The majority of the plastics, according to the simulation, would end up on beaches and the seafloor, both of which are already groaning under the weight of our plastic pollution. However, because of the way ocean currents work, a lesser quantity is likely to either keep circulating in the ocean or wind up at the “dead end” for plastic, the Arctic ocean, as researchers call it.

“There is a fairly consistent circulation pattern in the ocean,” study co-author Amina Schartup explained. “That’s why we can build models that replicate how the ocean moves – it’s just physical oceanography at this point.” 

“We know that if garbage is discharged from Asian rivers into the North Pacific Ocean, part of that debris would most certainly wind up in the Arctic Ocean – a circular ocean that acts like an estuary, collecting all kinds of items that are released from the continents.”

In addition, garbage undoubtedly discharged into Asian rivers, according to the study, which concluded that they were responsible for approximately three-quarters of all plastic discharge into the ocean. The authors point out that this is not because the region has more instances than elsewhere; in fact, despite being a month or two late to the COVID-19 infection game, the Americas have a higher total.
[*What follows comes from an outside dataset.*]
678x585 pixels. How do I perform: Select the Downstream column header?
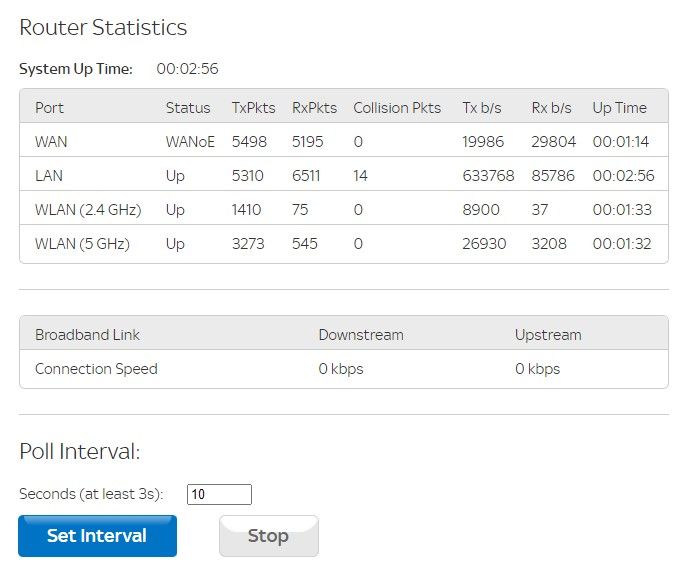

The great majority of pandemic waste originated from hospitals, according to the research, which the authors attribute to documented shortages in underdeveloped nations.

“When we started doing the math, we were surprised to find that the amount of medical waste was significantly greater than the amount of waste generated by individuals and that a lot of it was coming from Asian countries, even though that wasn’t where the majority of the COVID-19 cases were,” Schartup explained. 

“The main sources of additional garbage were hospitals in places that were already dealing with waste management before to the epidemic; they weren’t geared up to deal with a scenario where there was more waste.”

To address this issue, the authors argue that significant changes are required: “Innovative technologies must be pushed,” according to the article, which calls for improved ways of “plastic trash collection, categorization, treatment, and recycling.” They also recommend looking for more ecologically friendly materials, as well as a comprehensive update on medical waste management in underdeveloped nations. “COVID-related plastic is just a small part of a larger problem we confront in the twenty-first century: plastic waste,” Zhang explained. “To fix it, a lot of technological renovation, economic shift, and lifestyle change is required.”